(AVAILABLE RECORDS begins)

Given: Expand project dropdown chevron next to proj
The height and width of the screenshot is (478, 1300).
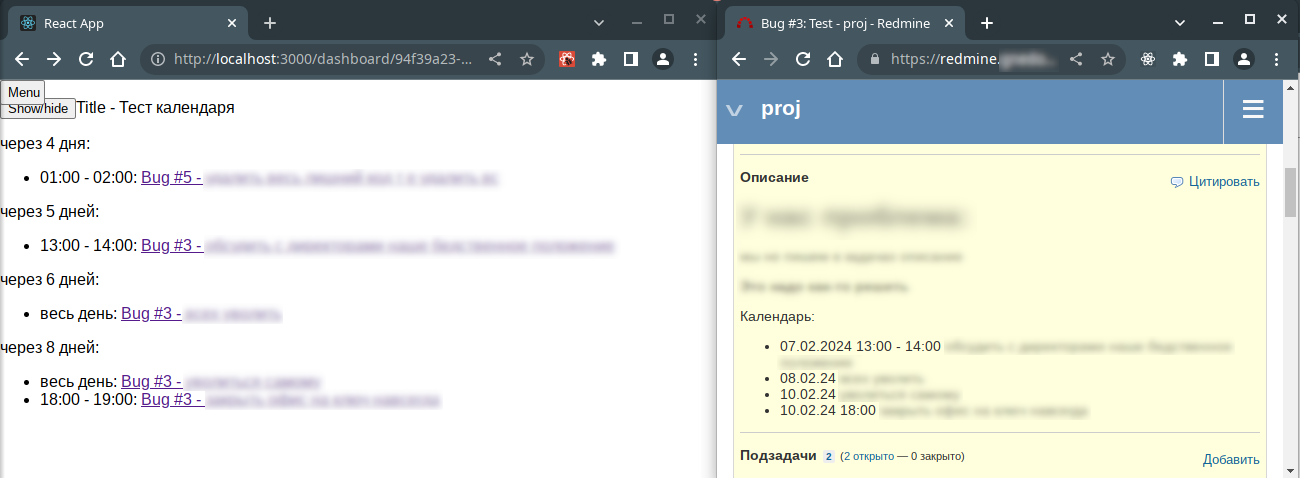Looking at the screenshot, I should 735,110.
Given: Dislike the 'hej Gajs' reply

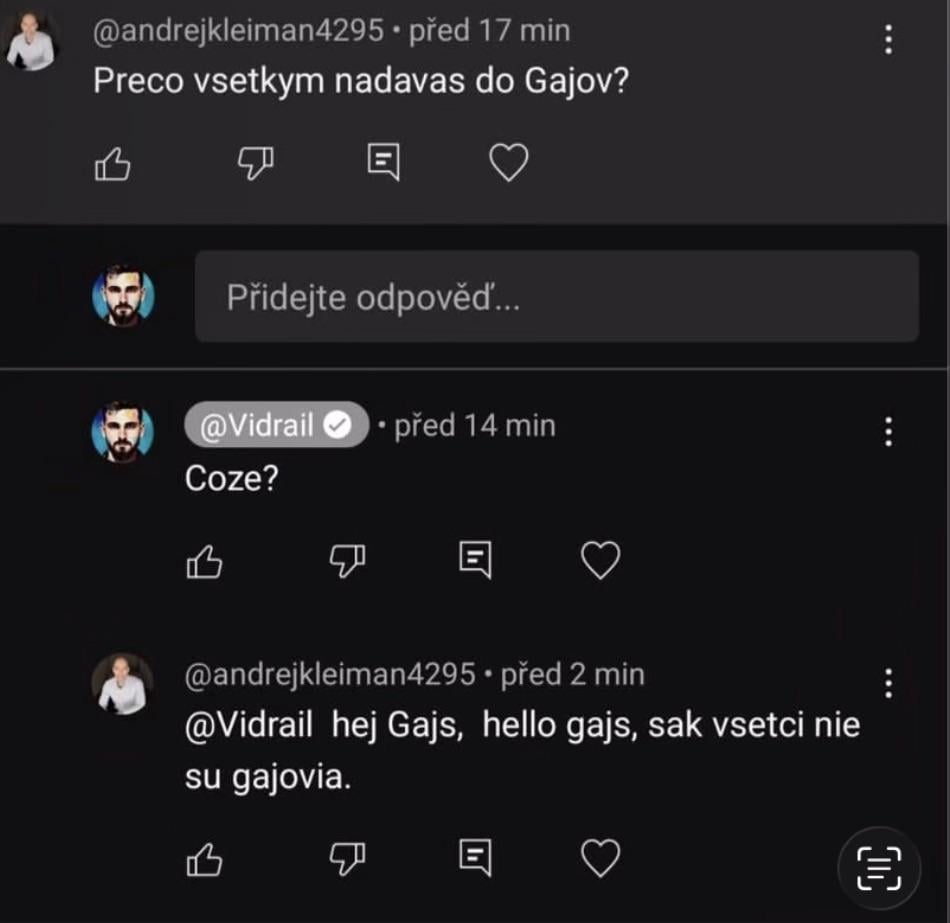Looking at the screenshot, I should [346, 858].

(AVAILABLE RECORDS ends)

## [DESCRIPTION OF THE TASK]
What you return must match the records line for line, with the pictures left out.

## [TASK SOLUTION]
Given: Expand project dropdown chevron next to proj
The height and width of the screenshot is (478, 1300).
Looking at the screenshot, I should 735,110.
Given: Dislike the 'hej Gajs' reply

Looking at the screenshot, I should [346, 858].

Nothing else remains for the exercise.